Mehr Mut zur Gewaltenteilung!

Publiziert in "INFORUM. Vierteljährliche Information des Forum für Menschenrechte und Direkte Demokratie, N° 2".
März 2012


Die oberste Gewalt in unserer Demokratie ist das Volk. Oberste Gewalt kann das Volk aber nur sein, wenn es sich nicht zur absoluten Gewalt aufschwingt. Zur absoluten Gewalt schwingt es sich auf, wo eine Mehrheit die Freiheitsrechte verletzt, auf welchen die Demokratie selbst beruht.

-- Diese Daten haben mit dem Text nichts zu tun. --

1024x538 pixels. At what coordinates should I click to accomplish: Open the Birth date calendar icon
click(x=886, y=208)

Eine ausgebaute Gewaltenteilung bietet die beste Gewähr für einen optimalen Schutz unserer Freiheitsrechte. In einer Demokratie ist deshalb das Gewaltenteilungsprinzip ebenso wichtig wie das Mehrheitsprinzip.
Gegner und Befürworter einer Verbesserung des Schutzes unserer Grundrechte weisen eine auffällige Gemeinsamkeit auf: Den Gegnern eines Ausbaus der Verfassungsgerichtsbarkeit genügt die Kontrolle des Parlaments durch das Volk; die Befürworter einer Erweiterung des Katalogs der Gründe zur Ungültigerklärung von Volksinitiativen wollen eine stärkere Kontrolle des Volks rsp. seiner Initiativen durch das Parlament. Beiden Positionen gemeinsam ist der Fokus auf die Kontrolle eines Organs der Legislative über das jeweils andere. Nicht gerüttelt werden soll in beiden Fällen an der Kontrolle einer Gewalt über sich selbst. Nicht gerüttelt werden soll in beiden Fällen an einem Demokratieverständnis, welches dem Volk (rsp. seinen Vertretern) diejenige Allmacht einräumt, welche es in einer gewaltenteiligen Demokratie nicht haben darf.

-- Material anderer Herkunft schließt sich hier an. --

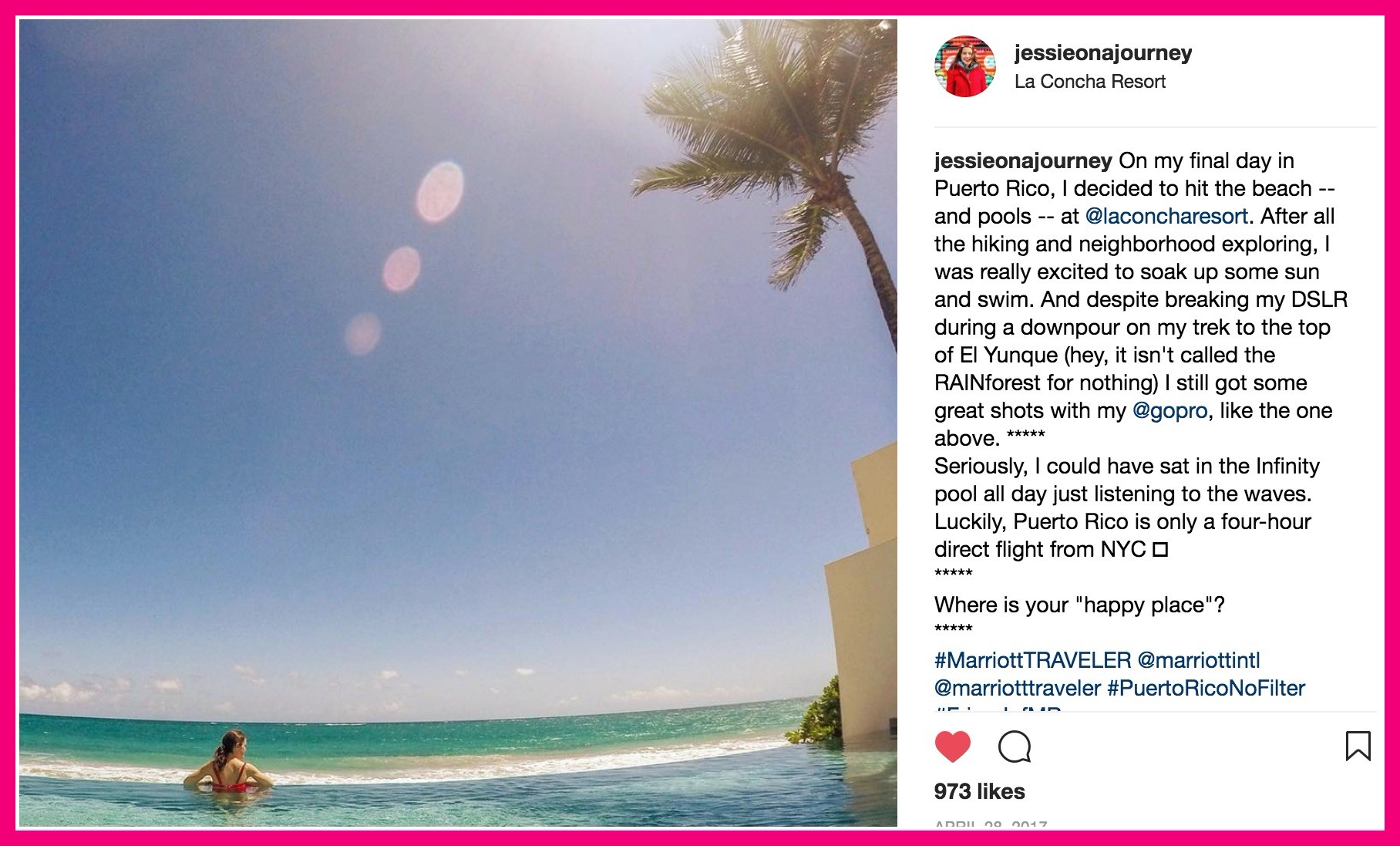
Task: Save post with the bookmark icon
Action: tap(1358, 746)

Mit Blick auf das Gewaltenteilungsprinzips wäre zu fordern, dass die Justiz nicht nur gegenüber dem Gesetzgeber, sondern auch gegenüber dem Verfassungsgeber gestärkt wird. Im Willen, den Katalog der Gründe zur Ungültigerklärung von Volksinitiativen zu erweitern, kommt eine richtige Absicht zum Ausdruck. Es sollte aber weiter darüber diskutiert werden, ob eine Erweiterung des Katalogs der Gründe zur Ungültigerklärung von Volksinitiativen das richtige Mittel ist, um unsere Grundrechte besser vor dem Verfassungsgeber zu schützen. Mit Blick auf das Gewaltenteilungsprinzip wäre zumindest zu fordern, diese Aufgabe nicht nur dem Parlament zu überlassen.
Ein optimaler Schutz unserer Grundrechte bedarf einer starken und unabhängigen Justiz. In der bevorstehenden Diskussion um die Erweiterung des Katalogs der Gründe zur Ungültigerklärung von Volksinitiativen liegt die Chance, unabhängig von konkreten Vorlagen, welche die Grenzen der Demokratie zu verletzen drohen, zu diskutieren, wo diese Grenzen liegen. Denn die Einsicht, dass die Demokratie Grenzen beachten muss, ist auch Voraussetzung für die Einsicht in die Notwendigkeit einer Stärkung der Justiz, deren Aufgabe es ist, über die Einhaltung dieser Grenzen zu wachen. Aufgeklärt werden muss darüber, dass es – sofern wir Demokratie wollen! – übergeordnetes Recht gibt, das unantastbar ist, und dass es Aufgabe der Justiz ist, über die Einhaltung dieses Rechts zu wachen und es wo nötig gegen alle Widerstände durchzusetzen. (Der Aufklärung über die Wichtigkeit der EMRK und einer Transnationalisierung des Rechts kommt in diesem Zusammenhang eine besondere Bedeutung zu. Der weltweite Schutz von Grundrechten erfordert auch mehr Mut zu geteilter Souveränität!)
In der bevorstehenden Diskussion um die Erweiterung des Katalogs der Gründe zur Ungültigerklärung von Volksinitiativen liegt aber ebenso die Gefahr, nicht aufzeigen zu können, was Grenzverletzungen in unserer Demokratie begünstigt, weil die vorgeschlagene Lösung gerade auf diejenige Gewalt setzt, von welcher diese Grenzverletzungen drohen.